AIM 1: In the listing, from its first line to the line with "Action: [157, 36]", rename "Instruction" to "Command" and give those lines back with nothing else changed.
== QUOTED PASSAGE
The plaintiffs, who are makers of deposit notes which were assessed by the district court in May, 1891, and by the board of directors in September of that year, claim that the organization of the company was not made according to law; that it is not a mutual insurance company; that business transacted by it was not authorized by law; that it was procured by fraud; that the assessments in question are illegal; that an assessment of the subscriptions to the guaranty fund should be made and enforced, and the proceeds used to pay the losses and expenses of the company, before the deposit notes should be assessed. The plaintiffs further allege that the questions presented by their petition are of common and general interest to more than 2,000 persons, policy holders in the company on the mutual plan, who have a unity of interest in the object of this litigation; that it is impracticable to bring them all before the court in this action, or for each one of them to bring separate actions; and that this action is brought for the individual benefit of the plaintiffs, and to prevent a multiplicity of suits, for all who are similarly interested. The district court found for the plaintiffs, and ordered and adjudged that the assessment made by the court in May, 1891, and by the board of directors in September, 1891, be set aside and canceled; that the notes made by the plaintiffs, or any of them, to the company, and held by the assignee, be canceled, and held to be illegal and void; and that the defendants be restrained from collecting or attempting to collect or transfer any of such notes. This cause has been submitted to us twice. On the first submission an opinion was filed (60 N. W. 232), but a rehearing was granted, and the cause is again submitted for our determination.
====
== PROVIDED RECORDS
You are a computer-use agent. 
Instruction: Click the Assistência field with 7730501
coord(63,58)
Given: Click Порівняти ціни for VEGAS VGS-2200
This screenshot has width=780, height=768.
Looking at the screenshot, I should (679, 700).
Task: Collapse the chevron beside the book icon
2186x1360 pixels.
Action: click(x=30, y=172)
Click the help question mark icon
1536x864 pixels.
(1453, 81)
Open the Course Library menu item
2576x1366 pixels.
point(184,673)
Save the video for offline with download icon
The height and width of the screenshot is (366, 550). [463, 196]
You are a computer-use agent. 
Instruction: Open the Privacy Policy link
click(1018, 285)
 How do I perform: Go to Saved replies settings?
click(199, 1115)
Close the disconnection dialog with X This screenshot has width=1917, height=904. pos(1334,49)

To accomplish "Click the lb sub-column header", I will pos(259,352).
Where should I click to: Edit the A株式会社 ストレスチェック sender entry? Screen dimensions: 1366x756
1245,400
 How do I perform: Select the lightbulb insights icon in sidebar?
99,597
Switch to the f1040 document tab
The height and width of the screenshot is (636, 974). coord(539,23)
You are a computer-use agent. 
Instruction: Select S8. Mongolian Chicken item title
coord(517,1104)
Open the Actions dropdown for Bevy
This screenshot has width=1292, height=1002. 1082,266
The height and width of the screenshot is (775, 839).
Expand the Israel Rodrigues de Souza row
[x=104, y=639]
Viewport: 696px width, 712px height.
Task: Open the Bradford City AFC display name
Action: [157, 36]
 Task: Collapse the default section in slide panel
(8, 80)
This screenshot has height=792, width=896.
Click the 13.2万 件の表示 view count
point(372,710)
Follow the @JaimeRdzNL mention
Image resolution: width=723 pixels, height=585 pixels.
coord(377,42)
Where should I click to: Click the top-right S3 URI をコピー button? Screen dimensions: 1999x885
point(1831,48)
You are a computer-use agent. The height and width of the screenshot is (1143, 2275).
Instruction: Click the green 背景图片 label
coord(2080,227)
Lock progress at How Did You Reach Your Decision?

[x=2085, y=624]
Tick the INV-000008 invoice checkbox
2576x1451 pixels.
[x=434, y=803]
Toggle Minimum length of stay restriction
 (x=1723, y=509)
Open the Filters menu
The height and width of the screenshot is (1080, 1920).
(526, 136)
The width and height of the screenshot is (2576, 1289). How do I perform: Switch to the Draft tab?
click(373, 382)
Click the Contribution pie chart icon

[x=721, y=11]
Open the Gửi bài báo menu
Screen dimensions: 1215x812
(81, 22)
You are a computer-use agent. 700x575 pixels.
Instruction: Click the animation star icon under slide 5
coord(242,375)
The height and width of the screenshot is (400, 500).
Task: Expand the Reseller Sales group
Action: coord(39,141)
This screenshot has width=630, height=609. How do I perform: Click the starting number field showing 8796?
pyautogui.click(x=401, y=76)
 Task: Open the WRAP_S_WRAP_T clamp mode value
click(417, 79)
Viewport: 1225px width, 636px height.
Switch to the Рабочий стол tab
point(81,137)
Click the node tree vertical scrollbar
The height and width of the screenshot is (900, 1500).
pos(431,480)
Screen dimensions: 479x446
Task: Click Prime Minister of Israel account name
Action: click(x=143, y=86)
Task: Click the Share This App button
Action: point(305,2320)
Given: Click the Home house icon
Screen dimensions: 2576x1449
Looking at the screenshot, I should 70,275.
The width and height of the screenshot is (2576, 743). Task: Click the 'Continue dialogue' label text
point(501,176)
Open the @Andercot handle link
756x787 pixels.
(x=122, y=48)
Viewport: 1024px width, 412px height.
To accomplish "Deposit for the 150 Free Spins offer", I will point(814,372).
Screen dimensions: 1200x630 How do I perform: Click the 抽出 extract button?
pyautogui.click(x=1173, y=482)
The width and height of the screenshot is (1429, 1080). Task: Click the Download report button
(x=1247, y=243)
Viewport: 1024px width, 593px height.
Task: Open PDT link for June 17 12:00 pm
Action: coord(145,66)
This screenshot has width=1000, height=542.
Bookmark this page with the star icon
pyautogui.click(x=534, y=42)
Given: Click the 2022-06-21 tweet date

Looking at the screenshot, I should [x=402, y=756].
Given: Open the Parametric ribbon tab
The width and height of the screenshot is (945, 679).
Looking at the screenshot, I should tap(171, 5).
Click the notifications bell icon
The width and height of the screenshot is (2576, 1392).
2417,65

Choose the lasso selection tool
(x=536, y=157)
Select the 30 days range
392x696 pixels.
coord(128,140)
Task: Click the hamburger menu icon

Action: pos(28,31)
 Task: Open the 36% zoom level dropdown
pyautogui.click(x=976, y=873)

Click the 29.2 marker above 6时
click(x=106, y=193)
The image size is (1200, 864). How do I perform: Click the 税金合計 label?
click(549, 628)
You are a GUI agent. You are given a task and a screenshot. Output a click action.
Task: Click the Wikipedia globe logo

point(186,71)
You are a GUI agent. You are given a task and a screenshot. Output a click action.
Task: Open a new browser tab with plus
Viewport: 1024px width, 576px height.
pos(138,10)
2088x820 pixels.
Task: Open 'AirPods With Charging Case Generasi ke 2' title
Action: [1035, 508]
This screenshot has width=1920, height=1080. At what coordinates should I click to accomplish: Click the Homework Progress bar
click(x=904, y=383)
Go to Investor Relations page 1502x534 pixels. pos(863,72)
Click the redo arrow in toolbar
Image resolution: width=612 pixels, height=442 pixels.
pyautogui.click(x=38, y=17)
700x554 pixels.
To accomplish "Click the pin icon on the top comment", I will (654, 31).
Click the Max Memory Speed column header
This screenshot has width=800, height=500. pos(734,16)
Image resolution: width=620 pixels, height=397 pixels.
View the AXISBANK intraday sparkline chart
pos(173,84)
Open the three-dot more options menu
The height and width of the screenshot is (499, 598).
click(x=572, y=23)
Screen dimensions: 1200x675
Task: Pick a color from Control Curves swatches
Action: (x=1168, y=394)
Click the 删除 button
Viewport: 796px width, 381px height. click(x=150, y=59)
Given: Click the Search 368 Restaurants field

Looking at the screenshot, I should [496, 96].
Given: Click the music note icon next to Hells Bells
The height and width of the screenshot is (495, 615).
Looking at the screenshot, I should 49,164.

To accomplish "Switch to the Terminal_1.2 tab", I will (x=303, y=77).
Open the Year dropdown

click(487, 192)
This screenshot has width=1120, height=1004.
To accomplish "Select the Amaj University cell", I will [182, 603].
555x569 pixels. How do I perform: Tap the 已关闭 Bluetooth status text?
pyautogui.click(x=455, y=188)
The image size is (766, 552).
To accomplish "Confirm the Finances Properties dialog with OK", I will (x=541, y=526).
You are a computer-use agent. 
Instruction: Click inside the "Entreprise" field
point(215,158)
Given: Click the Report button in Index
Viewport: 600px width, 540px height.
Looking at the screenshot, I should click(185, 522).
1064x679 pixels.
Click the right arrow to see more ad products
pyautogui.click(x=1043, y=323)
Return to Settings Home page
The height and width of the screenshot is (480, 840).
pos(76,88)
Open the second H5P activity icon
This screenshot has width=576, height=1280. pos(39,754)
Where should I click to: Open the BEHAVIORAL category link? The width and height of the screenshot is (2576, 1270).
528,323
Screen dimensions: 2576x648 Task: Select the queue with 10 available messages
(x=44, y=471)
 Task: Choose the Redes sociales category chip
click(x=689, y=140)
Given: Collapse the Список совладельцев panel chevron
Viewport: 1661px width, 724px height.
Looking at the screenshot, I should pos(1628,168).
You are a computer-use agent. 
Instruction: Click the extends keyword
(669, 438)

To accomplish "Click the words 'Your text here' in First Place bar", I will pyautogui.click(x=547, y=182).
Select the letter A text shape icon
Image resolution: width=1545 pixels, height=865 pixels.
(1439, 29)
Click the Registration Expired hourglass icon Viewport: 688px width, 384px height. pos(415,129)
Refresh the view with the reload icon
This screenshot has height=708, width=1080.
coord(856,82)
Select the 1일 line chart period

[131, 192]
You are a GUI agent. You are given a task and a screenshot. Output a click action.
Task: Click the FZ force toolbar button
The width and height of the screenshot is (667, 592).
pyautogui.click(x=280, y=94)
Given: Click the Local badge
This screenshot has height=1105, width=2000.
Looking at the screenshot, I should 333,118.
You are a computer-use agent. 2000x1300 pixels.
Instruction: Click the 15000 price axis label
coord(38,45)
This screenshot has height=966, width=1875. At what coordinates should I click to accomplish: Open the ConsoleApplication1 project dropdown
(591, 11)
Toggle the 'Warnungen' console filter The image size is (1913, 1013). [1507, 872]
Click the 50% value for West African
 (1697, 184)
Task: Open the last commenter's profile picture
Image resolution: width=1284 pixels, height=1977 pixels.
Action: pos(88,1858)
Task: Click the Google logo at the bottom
====
AIM 2: In the passage about the deposit note assessments, why do the plaintiffs bring the action for everyone similarly interested and not only for themselves?

COMPLETE RESPONSE 1:
You are a computer-use agent. 
Command: Click the Assistência field with 7730501
coord(63,58)
Given: Click Порівняти ціни for VEGAS VGS-2200
This screenshot has width=780, height=768.
Looking at the screenshot, I should (679, 700).
Task: Collapse the chevron beside the book icon
2186x1360 pixels.
Action: click(x=30, y=172)
Click the help question mark icon
1536x864 pixels.
(1453, 81)
Open the Course Library menu item
2576x1366 pixels.
point(184,673)
Save the video for offline with download icon
The height and width of the screenshot is (366, 550). [463, 196]
You are a computer-use agent. 
Command: Open the Privacy Policy link
click(1018, 285)
 How do I perform: Go to Saved replies settings?
click(199, 1115)
Close the disconnection dialog with X This screenshot has width=1917, height=904. pos(1334,49)

To accomplish "Click the lb sub-column header", I will pos(259,352).
Where should I click to: Edit the A株式会社 ストレスチェック sender entry? Screen dimensions: 1366x756
1245,400
 How do I perform: Select the lightbulb insights icon in sidebar?
99,597
Switch to the f1040 document tab
The height and width of the screenshot is (636, 974). coord(539,23)
You are a computer-use agent. 
Command: Select S8. Mongolian Chicken item title
coord(517,1104)
Open the Actions dropdown for Bevy
This screenshot has width=1292, height=1002. 1082,266
The height and width of the screenshot is (775, 839).
Expand the Israel Rodrigues de Souza row
[x=104, y=639]
Viewport: 696px width, 712px height.
Task: Open the Bradford City AFC display name
Action: [157, 36]

COMPLETE RESPONSE 2: More than 2,000 policy holders on the mutual plan share a common and general interest in the questions raised. It is impracticable to bring them all before the court or for each to sue separately. The plaintiffs sue on behalf of all of them to prevent a multiplicity of suits.